Washington, Feb 21 (EFE).- US President Donald Trump suggested Wednesday during a meeting with families and friends of victims of school shootings that one way to minimize casualties in such situations would be to provide teachers and other staff members with guns.
Among those taking part in the “listening session” at the White House were six students from Florida’s Marjory Stoneman Douglas High School, where a 19-year-old man armed with an assault rifle killed 17 people a week ago.
“If you had a teacher who was adept (with) the firearm, they could end the attack very quickly,” Trump said.
Schools might choose to arm 20 percent of their teachers to respond to attack by “maniacs,” he said.
“This would be obviously only for people who were very adept at handling a gun, and it would be, it’s called concealed carry, where a teacher would have a concealed gun on them. They’d go for special training and they would be there and you would no longer have a gun-free zone,” the president said.
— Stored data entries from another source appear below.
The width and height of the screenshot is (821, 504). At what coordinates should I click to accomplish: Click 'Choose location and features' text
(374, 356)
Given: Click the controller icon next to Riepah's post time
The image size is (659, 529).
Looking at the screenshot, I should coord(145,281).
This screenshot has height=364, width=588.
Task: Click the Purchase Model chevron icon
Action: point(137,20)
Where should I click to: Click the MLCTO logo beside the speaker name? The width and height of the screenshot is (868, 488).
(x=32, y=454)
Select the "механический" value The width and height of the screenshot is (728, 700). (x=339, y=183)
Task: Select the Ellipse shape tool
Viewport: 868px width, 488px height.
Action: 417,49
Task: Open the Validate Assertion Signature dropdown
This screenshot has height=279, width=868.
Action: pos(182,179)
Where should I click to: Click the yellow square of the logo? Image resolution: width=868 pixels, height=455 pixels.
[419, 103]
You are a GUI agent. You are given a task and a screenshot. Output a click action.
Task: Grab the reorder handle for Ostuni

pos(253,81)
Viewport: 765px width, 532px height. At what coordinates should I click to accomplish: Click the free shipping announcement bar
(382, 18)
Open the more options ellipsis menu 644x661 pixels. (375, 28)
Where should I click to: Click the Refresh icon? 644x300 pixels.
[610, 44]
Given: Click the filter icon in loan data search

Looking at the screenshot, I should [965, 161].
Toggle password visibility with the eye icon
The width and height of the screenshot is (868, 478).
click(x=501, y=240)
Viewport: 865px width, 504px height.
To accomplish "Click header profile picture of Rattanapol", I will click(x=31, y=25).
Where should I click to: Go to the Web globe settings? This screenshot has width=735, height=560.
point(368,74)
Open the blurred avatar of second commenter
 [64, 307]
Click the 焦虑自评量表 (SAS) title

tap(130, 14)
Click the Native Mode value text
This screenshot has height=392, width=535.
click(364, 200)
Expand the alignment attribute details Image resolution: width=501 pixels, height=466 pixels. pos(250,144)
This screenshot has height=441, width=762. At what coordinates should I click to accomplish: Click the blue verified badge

Acknowledging that the idea was controversial, Trump said that his administration would give it serious study.
Turning to another facet of the problem, he said that he planned to be “very strong” in the matter of background checks to prevent known criminals and mentally disturbed people from buying guns.
He said that his administration is likewise looking at establishing a minimum age to purchase an assault weapon, a measure that would have stopped the Florida shooter, Nikolas Cruz, from legally buying the AR-15 he used to carry out the Feb. 14 massacre.
Several of those present for the session endorsed Trump’s notion of arming school staff, while others expressed strong opposition.
“School teachers have more than enough responsibilities right now than to have to have the awesome responsibility of lethal force to take a life,” Mark Barden, the father of a child killed in the 2012 Sandy Hook school shooting in Newtown, Connecticut, said.